DATASET EXCERPTS:
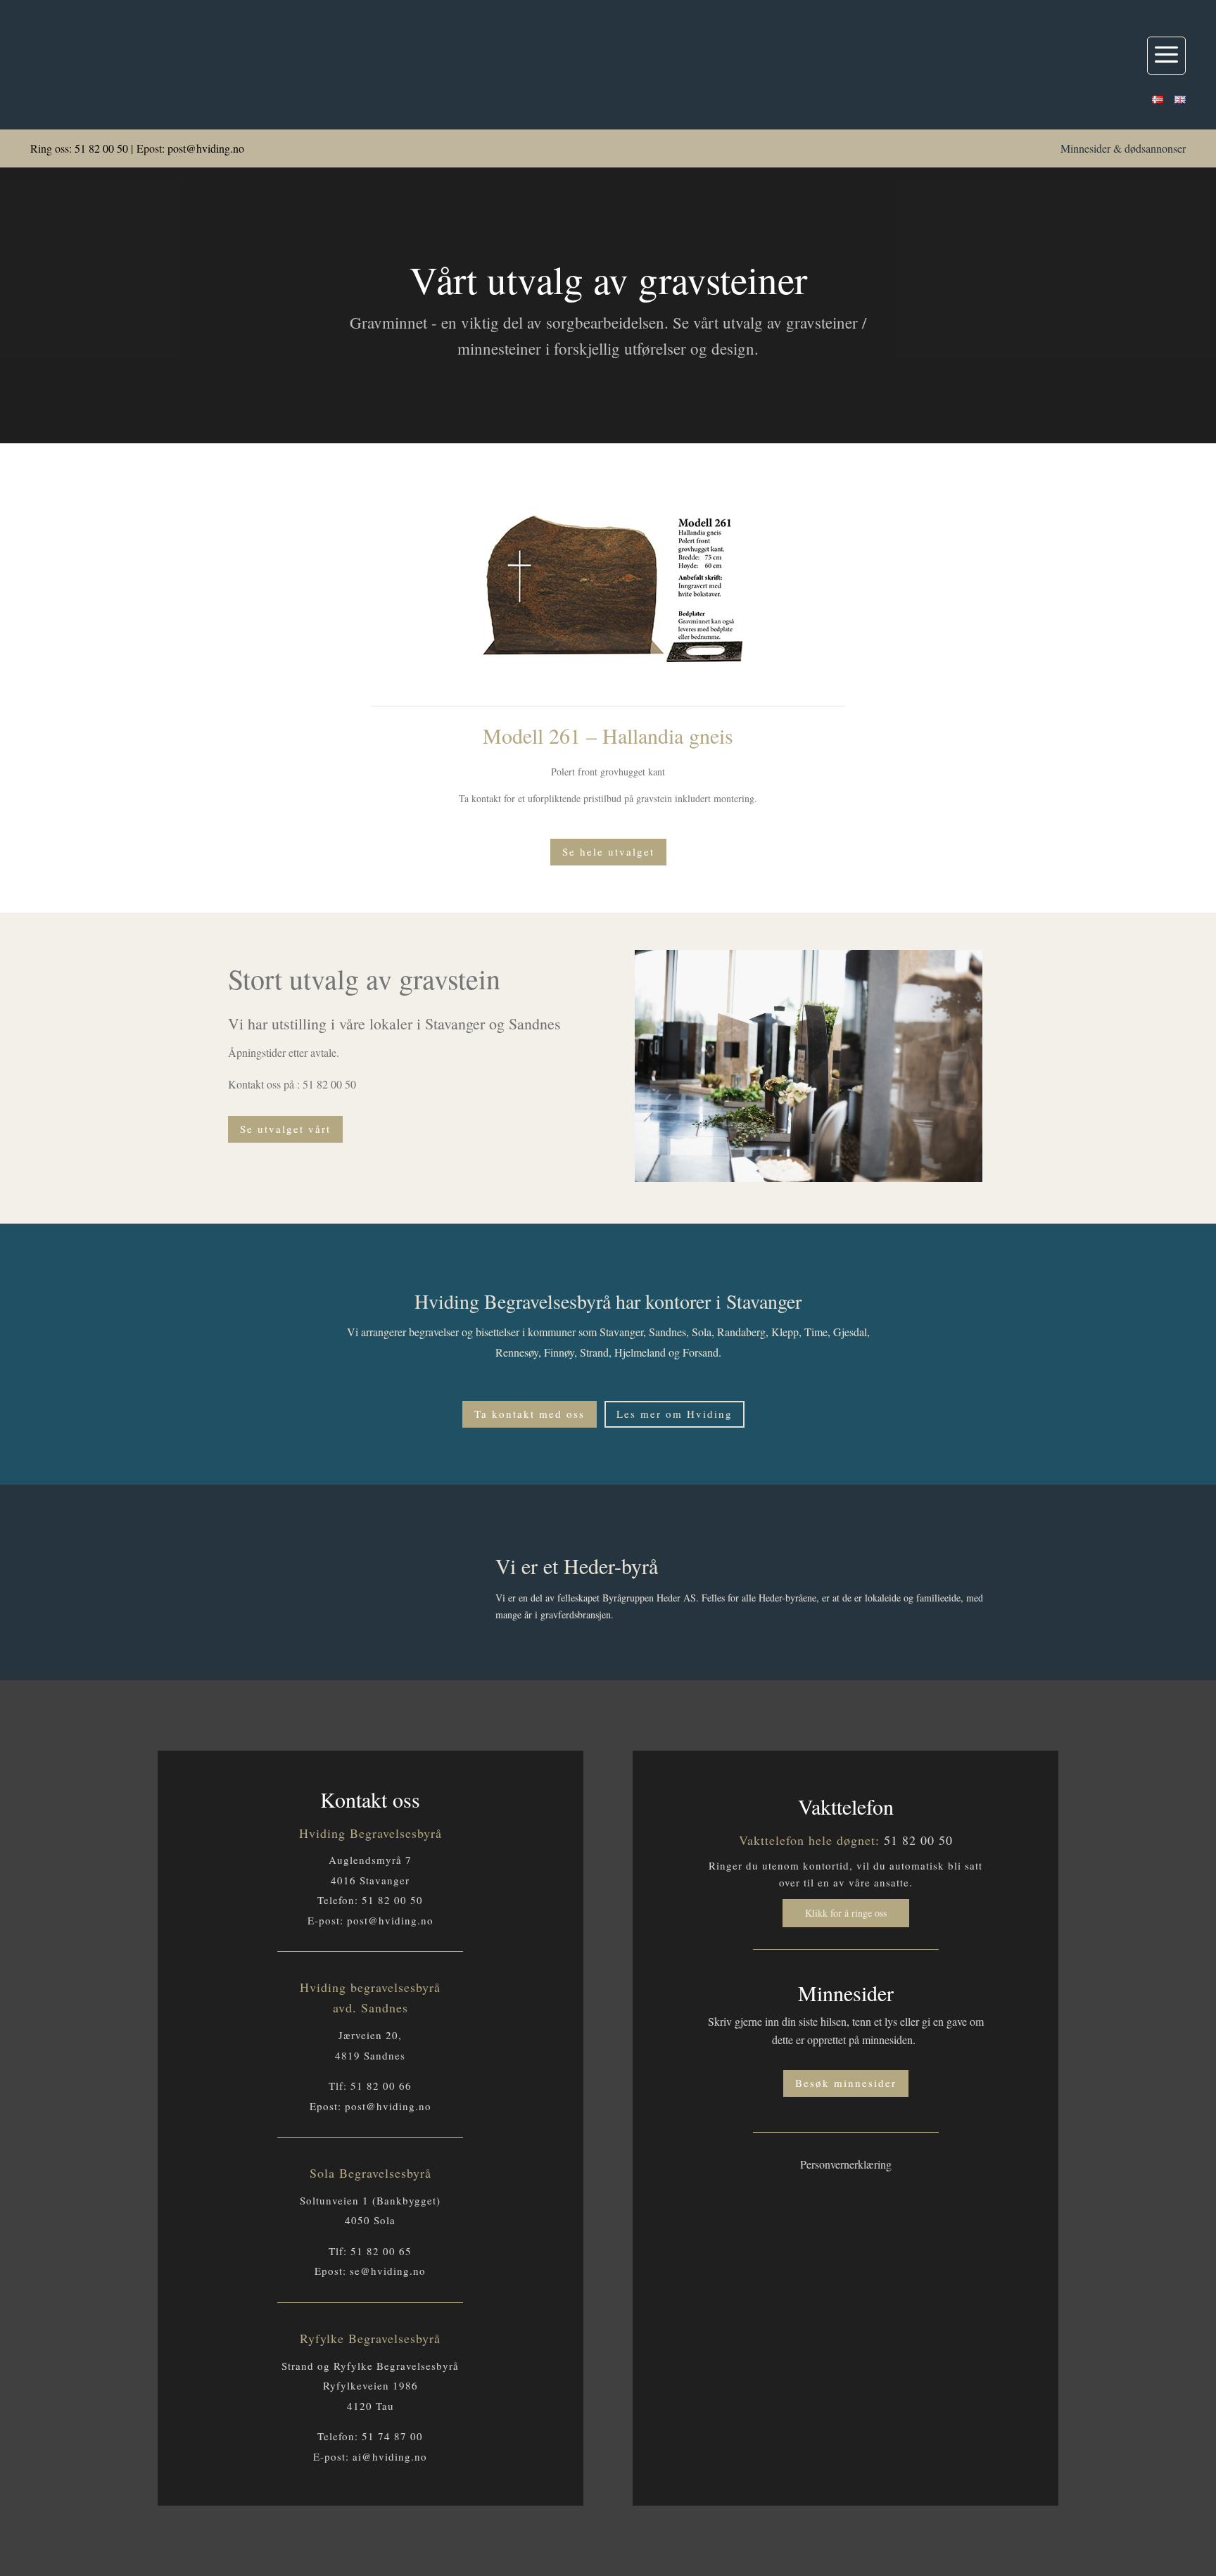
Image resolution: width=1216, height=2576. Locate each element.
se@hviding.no (388, 2271)
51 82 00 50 (101, 148)
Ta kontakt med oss (529, 1414)
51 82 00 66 (381, 2086)
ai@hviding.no (390, 2456)
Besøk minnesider (846, 2083)
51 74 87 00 (392, 2436)
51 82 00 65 (381, 2251)
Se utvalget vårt (285, 1129)
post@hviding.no (205, 148)
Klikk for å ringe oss (846, 1913)
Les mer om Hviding (674, 1414)
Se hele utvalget (608, 851)
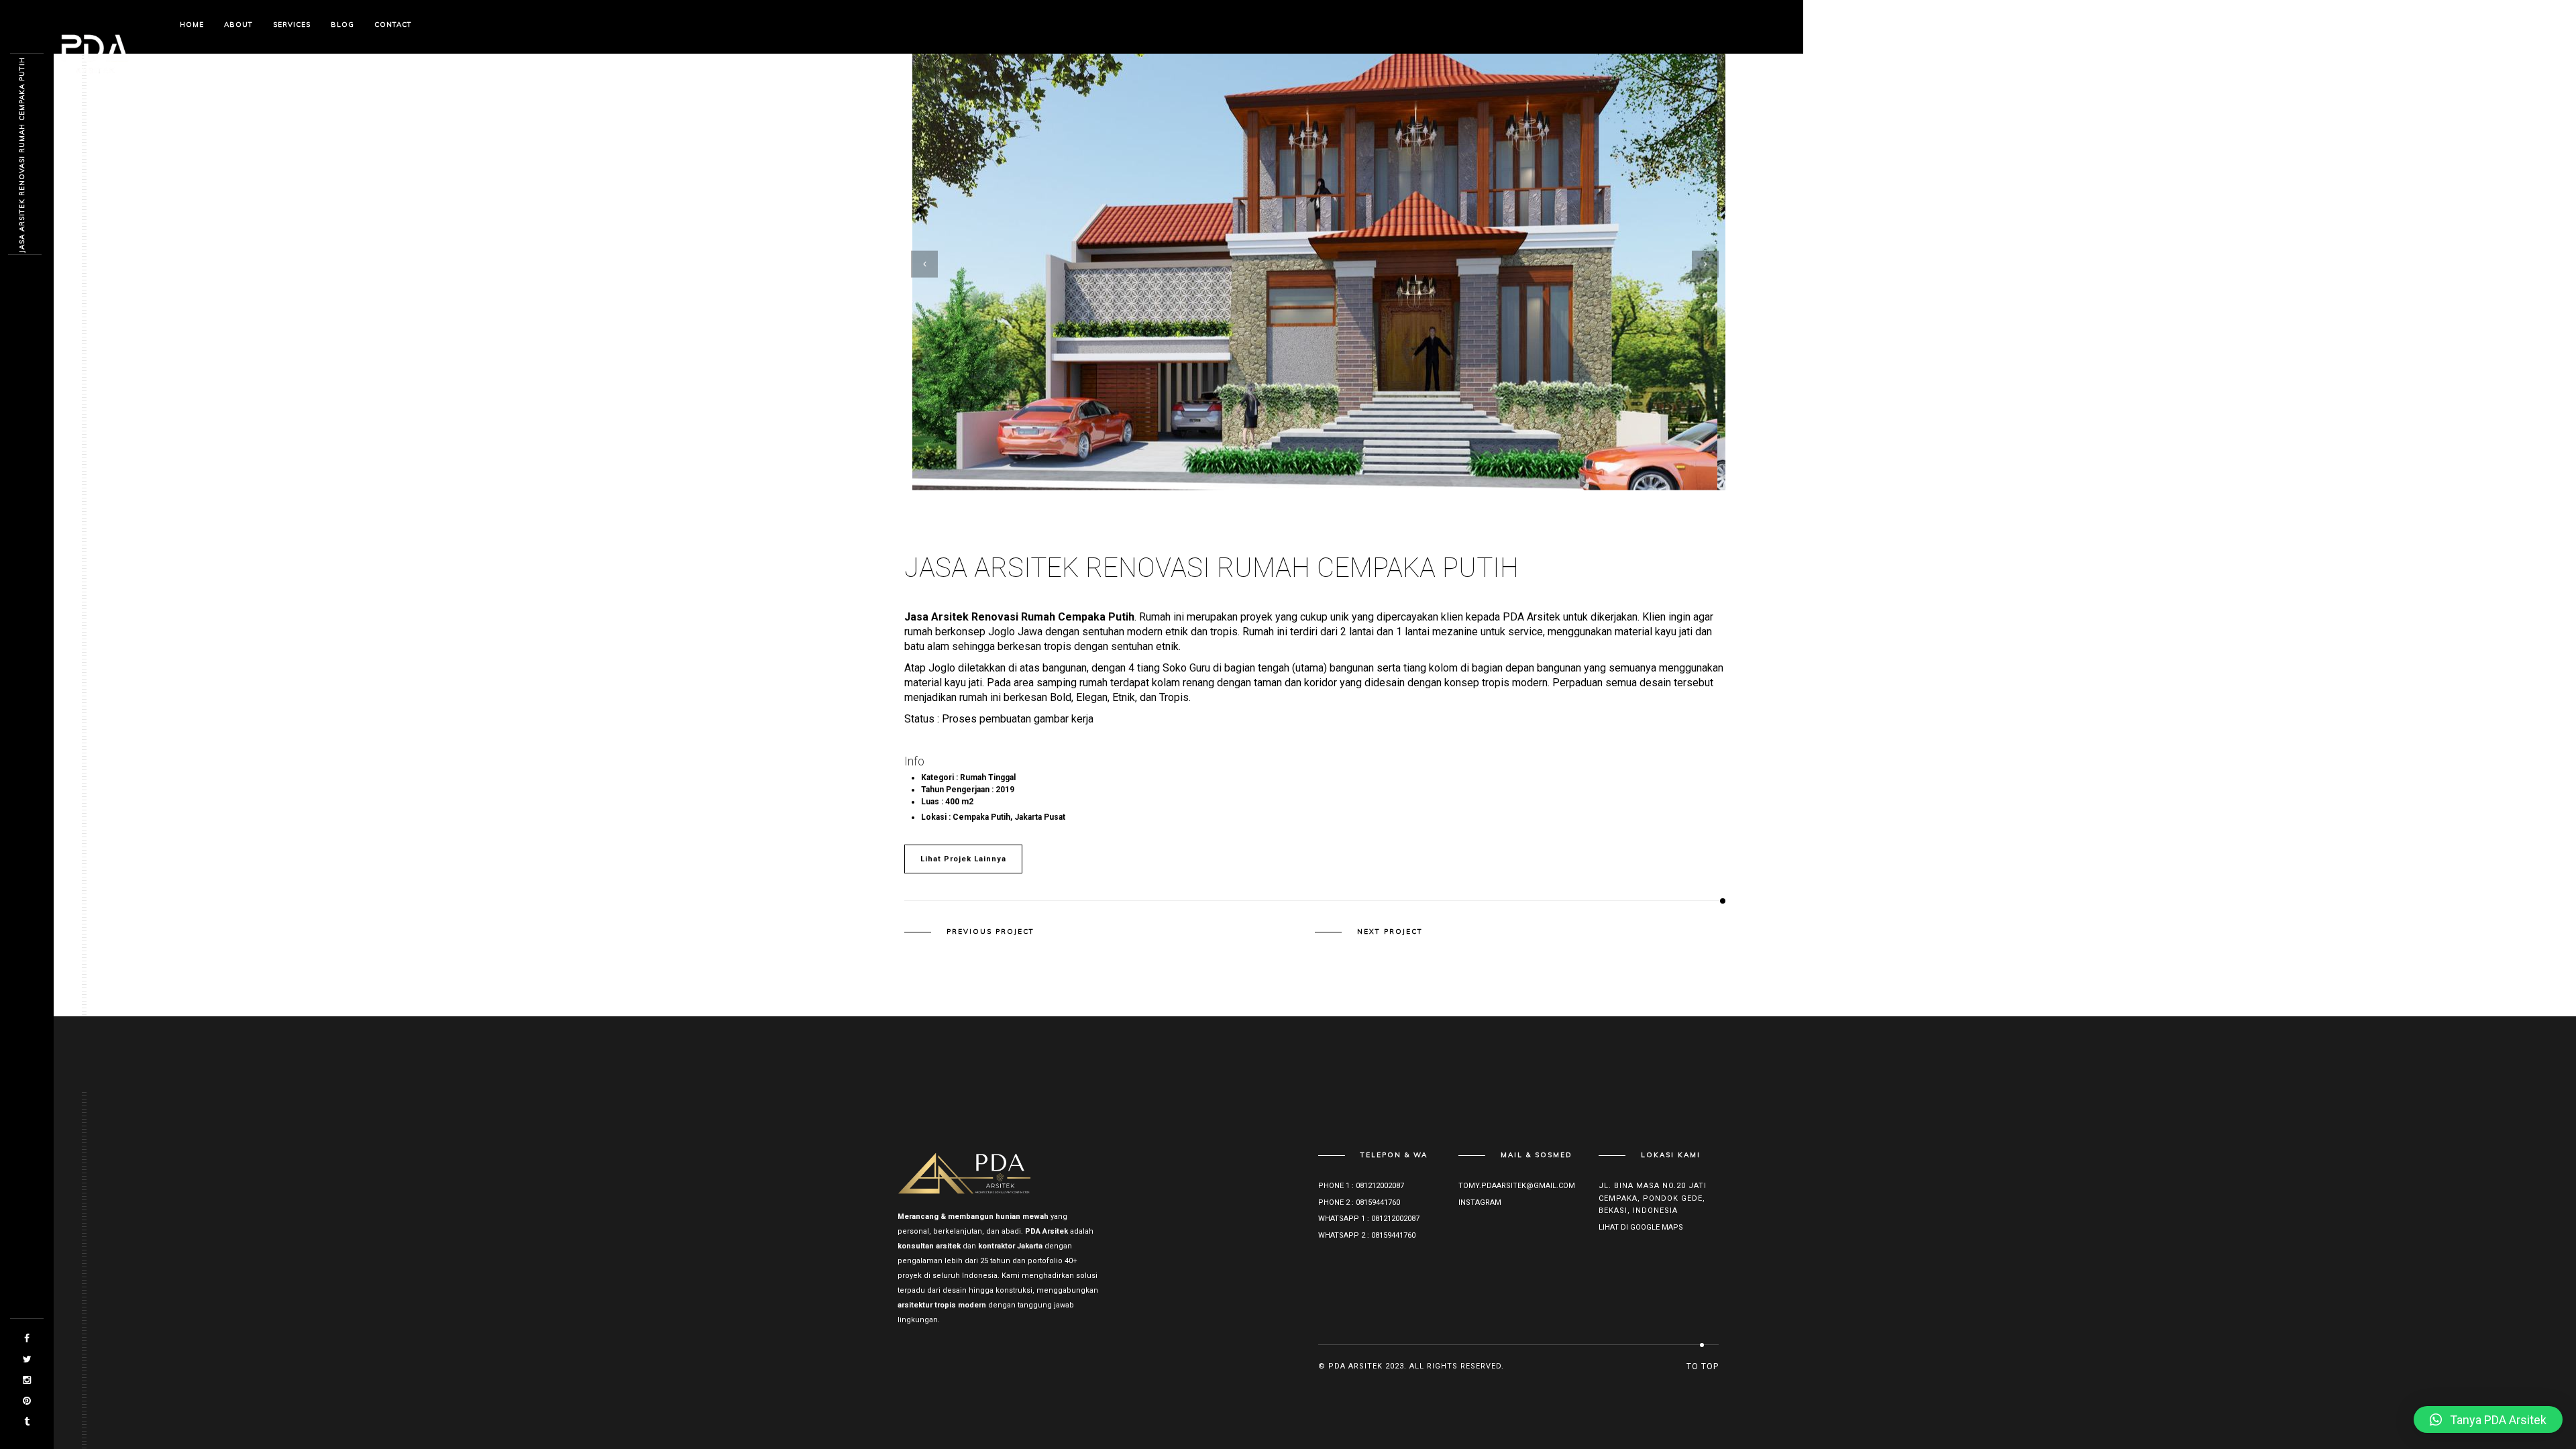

TASK TO CARRY OUT:
Only the lines from the one containing "51 82 00 50 (101, 148)" through the end of the records above should be retyped, exactly as they stand, with any pictures left out.

SOLUTION BELOW:
51 82 00 50 (101, 148)
Ta kontakt med oss (529, 1414)
51 82 00 66 (381, 2086)
ai@hviding.no (390, 2456)
Besøk minnesider (846, 2083)
51 74 87 00 (392, 2436)
51 82 00 65 (381, 2251)
Se utvalget vårt (285, 1129)
post@hviding.no (205, 148)
Klikk for å ringe oss (846, 1913)
Les mer om Hviding (674, 1414)
Se hele utvalget (608, 851)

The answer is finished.